--- What this task involves ---
The response should hold each line from the entries below where "target" is found.

--- Records to use ---

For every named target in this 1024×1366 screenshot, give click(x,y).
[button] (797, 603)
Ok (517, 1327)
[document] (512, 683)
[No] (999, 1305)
---
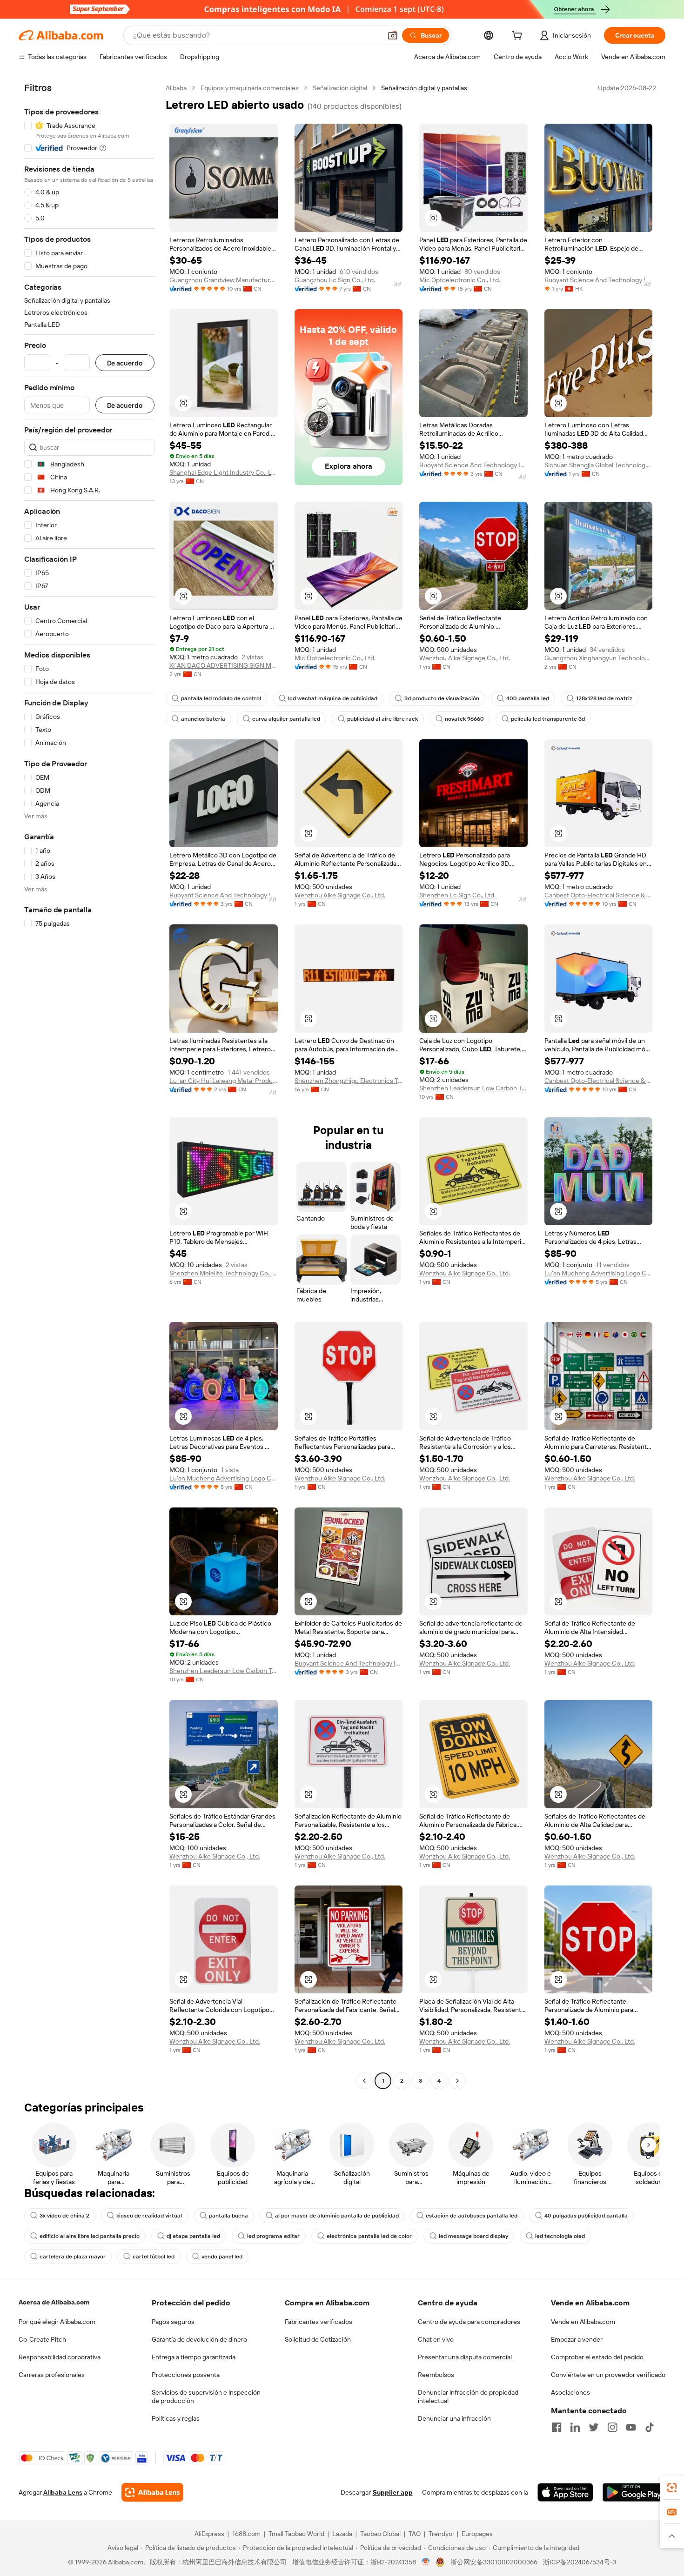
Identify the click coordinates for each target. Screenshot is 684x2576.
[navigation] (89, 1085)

--- Response for this exercise ---
For every named target in this 1024×1366 screenshot, give click(x,y).
Identify the click coordinates for each target. Screenshot is 684x2576.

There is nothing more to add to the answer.